Amy and Rory are still watching him, and the Doctor recognizes the stubborn Scottish fire in Amy's eyes. She's not going to let him go without something. The Doctor drops his eyes to baby Melody, who watches him intently, seeming to understand much more than her parents in that moment. She blinks once, and in that blink, the Doctor sees not Amy and Rory's newborn daughter, but a different child, a little boy with grey-green eyes who stares and stares and never cries. Just watches and waits. Waits for too long.

"Who slept in here?" Amy sounds almost impatient now, just the way he sounded when he could tell the Doctor wasn't telling him everything. He could always tell. Little Sammy.

But how can he explain it to the Ponds? How can he explain the vast emptiness gnawing at him still, in this moment when their family, torn apart for so long, is finally complete? How could he explain that practice makes perfect, because Melody wasn't the first child he'd tried to save. She was just the first success. The only success.

He knows he can't explain about the two little boys huddled alone on the dead, dry grass, watching their home and their parents burn. He can't explain the reason why he parked the TARDIS right there on a neighborhood street in Lawrence, Kansas in the midst of a crowd of horrified and curious onlookers, and carried those two little boys inside. He couldn't explain any of it, not even to himself.

"His name was Sam," the Doctor mutters, and he's surprised to hear the name aloud. He hasn't permitted himself to say it in so long. It feels good in his mouth, and far more right than anything he's said lately has felt.

Amy blinks, and the Doctor realizes that, although she was prepared to fight for an answer, she hadn't really expected one. Well, if she wanted to know, who was he to stop her?

"Baby Sammy slept in here," the Doctor continues louder. "His brother stood right where you are now. I saved them." He nods, more to himself than to the Ponds, as though he must reassure himself. "I saved them."

"When?" Amy asks. She still looks surprised, but she's recognized this as a once in a lifetime occurrence, and she's going to find out what she can.

"1983," says the Doctor. It feels like a lifetime ago. And for two little boys from Kansas, it is.

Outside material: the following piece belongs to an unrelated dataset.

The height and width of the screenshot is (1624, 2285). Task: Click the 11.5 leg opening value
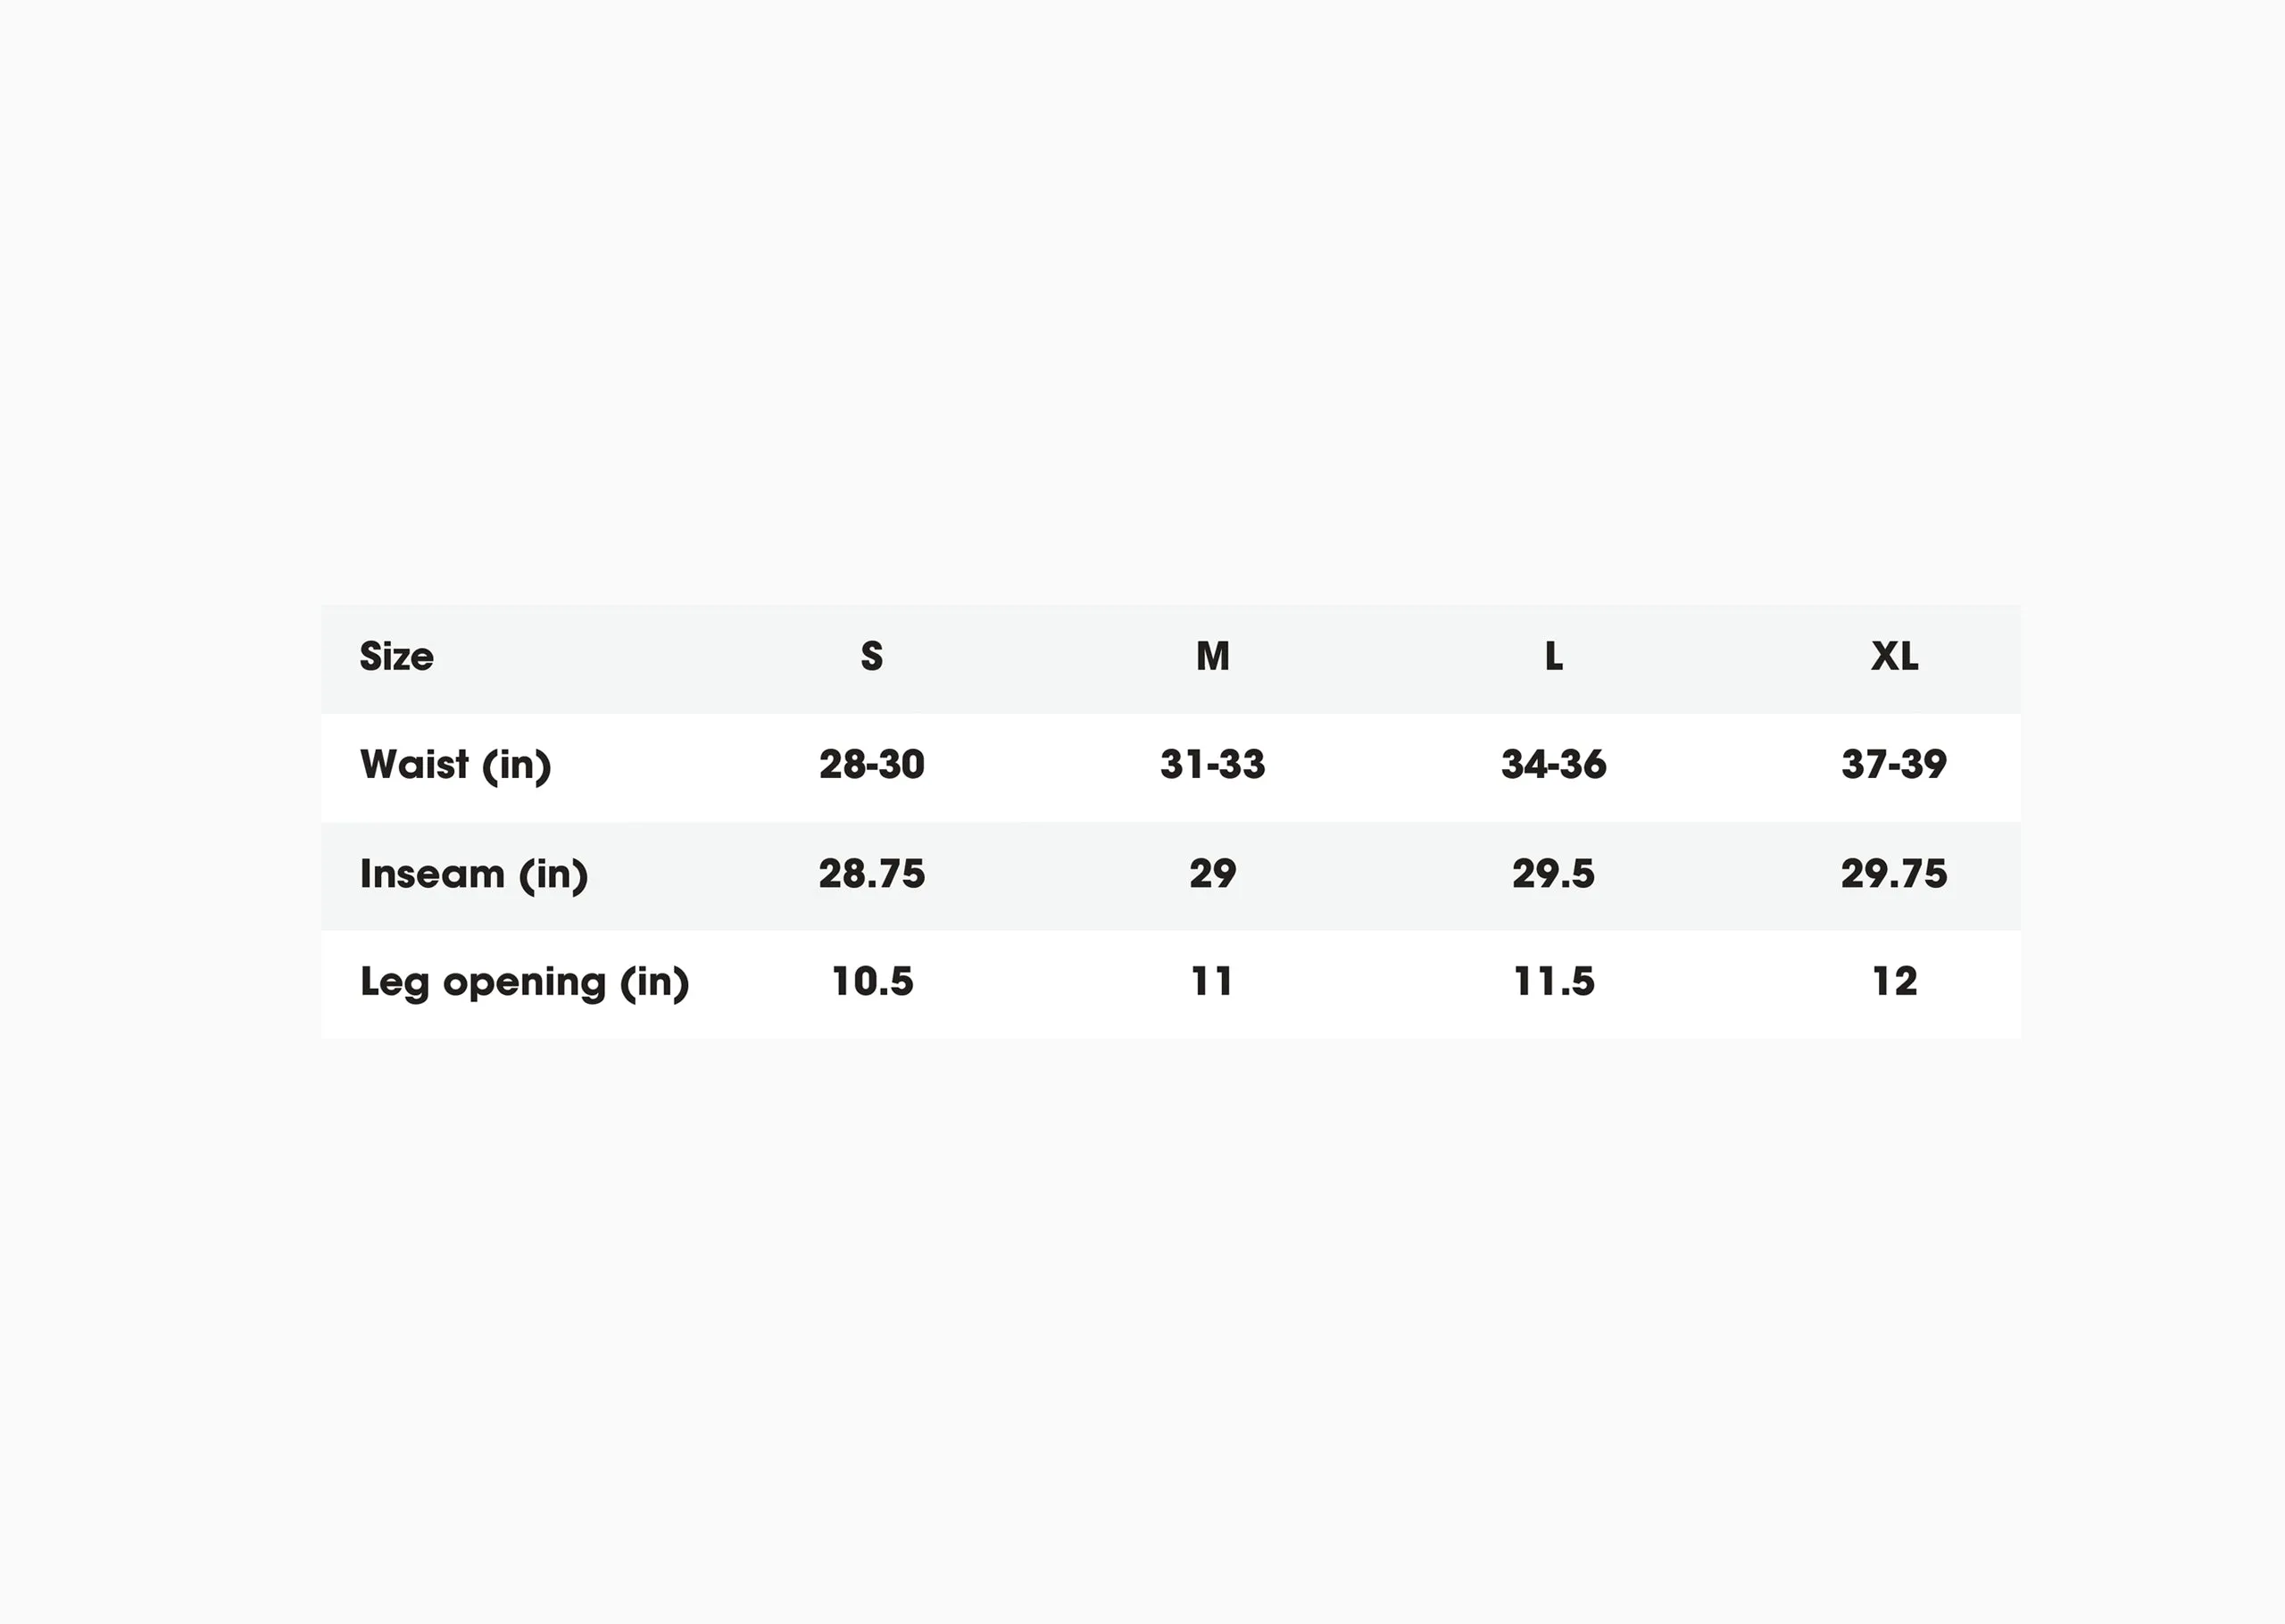pyautogui.click(x=1553, y=981)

"But that's…" Amy begins, "I mean, that's when I was born."

The Doctor doesn't reply. He looks down at the cot, but he doesn't see it. He only sees his boys. Sees every moment of their lives, and he wishes more than anything that he could reach out and grasp them, hug them once more, hold them for eternity. But they're gone. Just like all the rest, they're gone. Because angels can't stop fighting, can't stop manipulating. They were there first, it was their planet, they can do what they like, well of course they can. They can use whoever they bloody well want, and damned if it's their fault some people get killed. There was a graveyard in Kansas, so close to where it all began. He saw it years before the boys. He landed accidentally with Rose once. They saw it all. Rose wanted to stop it, but the Doctor explained in his old Northern accent that angels had heads harder than rocks and there was nothing they could do. They watched two nameless, faceless boys die. Rose cried afterward, and the Doctor comforted her with that old, detached way of his. Because that was before he knew who the boys were. That was before saved them, watched them grow. Recognized their faces. That was when he ran.

"Excuse me, Ponds," says the Doctor, straightening up and beginning to stride towards the TARDIS, "I have a small matter of business that needs attending to. Back in a moment."

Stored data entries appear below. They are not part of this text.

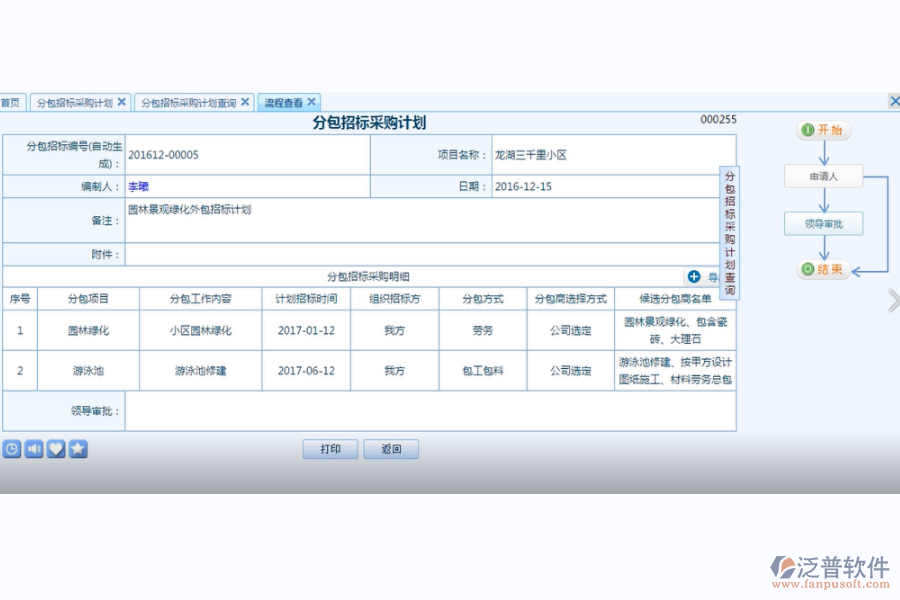Close the 流程查看 tab
This screenshot has width=900, height=600.
point(313,101)
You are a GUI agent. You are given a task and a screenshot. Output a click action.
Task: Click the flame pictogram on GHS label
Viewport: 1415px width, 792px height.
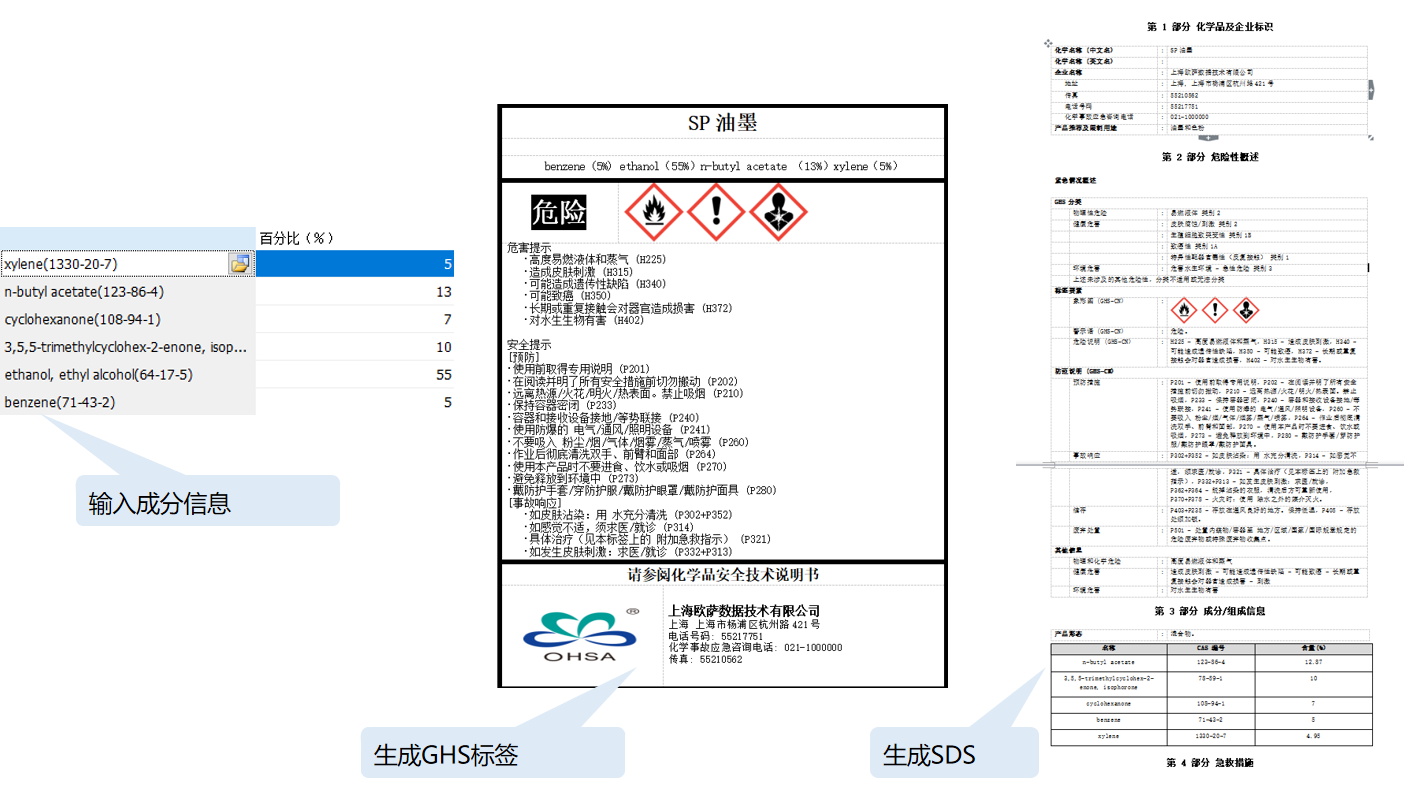(653, 212)
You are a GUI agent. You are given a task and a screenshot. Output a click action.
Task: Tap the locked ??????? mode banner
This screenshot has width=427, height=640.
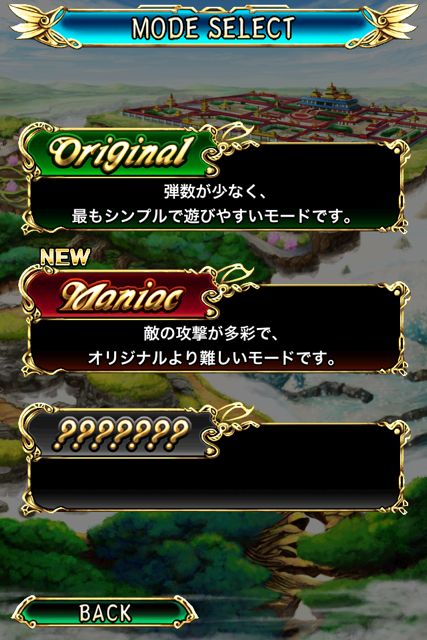[x=120, y=434]
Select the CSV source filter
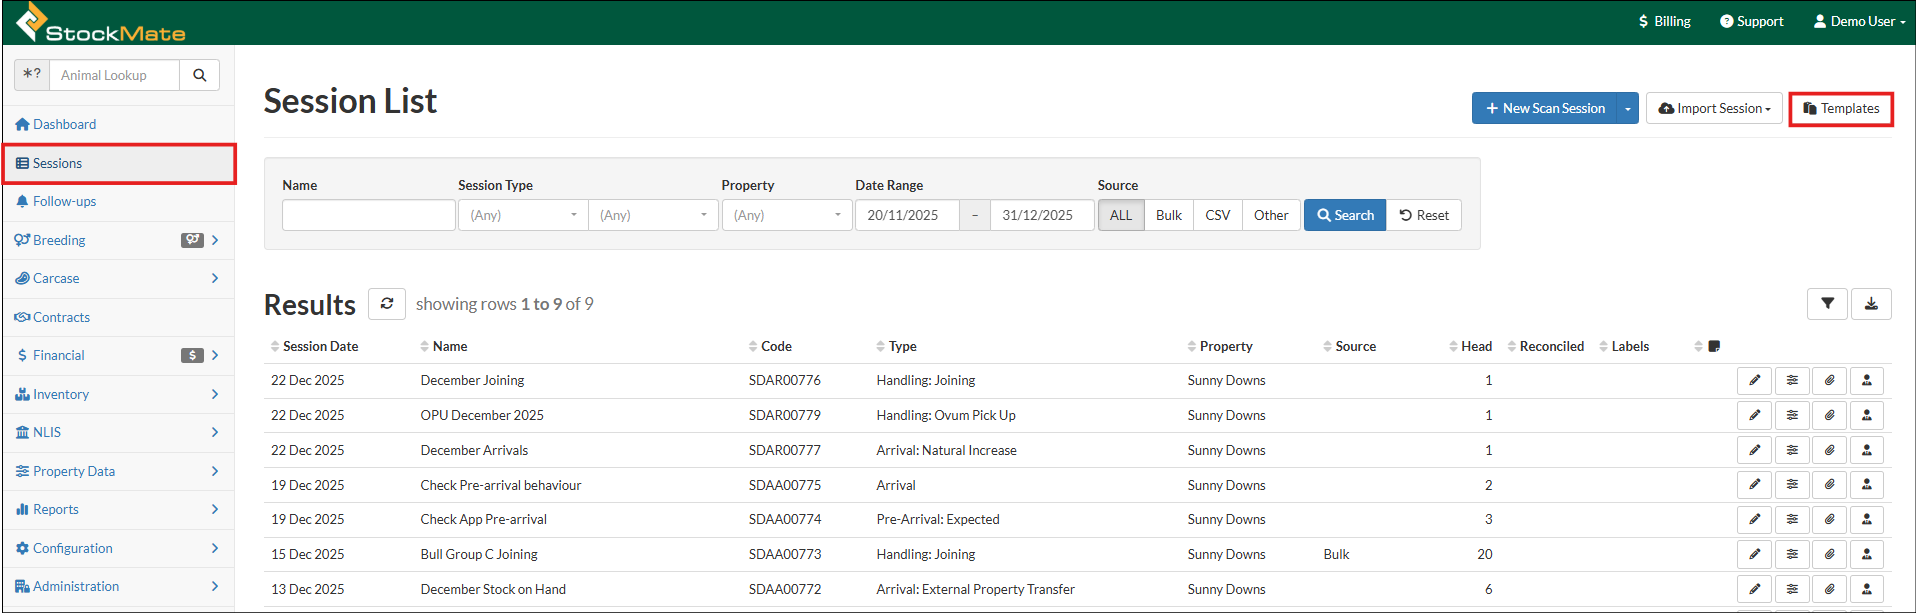Viewport: 1916px width, 613px height. [1217, 215]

"What, now?" Amy calls after him as he swings the TARDIS doors shut. "Couldn't it wait a bit?"

"I'm far too late already," the Doctor says to himself, sending the TARDIS controls into action.


The Doctor pushes through the doors before the TARDIS is even fully materialized. He steps out into crisp, dry air that tastes like caramel, air one month younger than the air that would whip around Sam as he plummeted to an eternity in a place worse than hell. He doesn't even have a chance look all the way around when he hears two voices shout, "Dad!"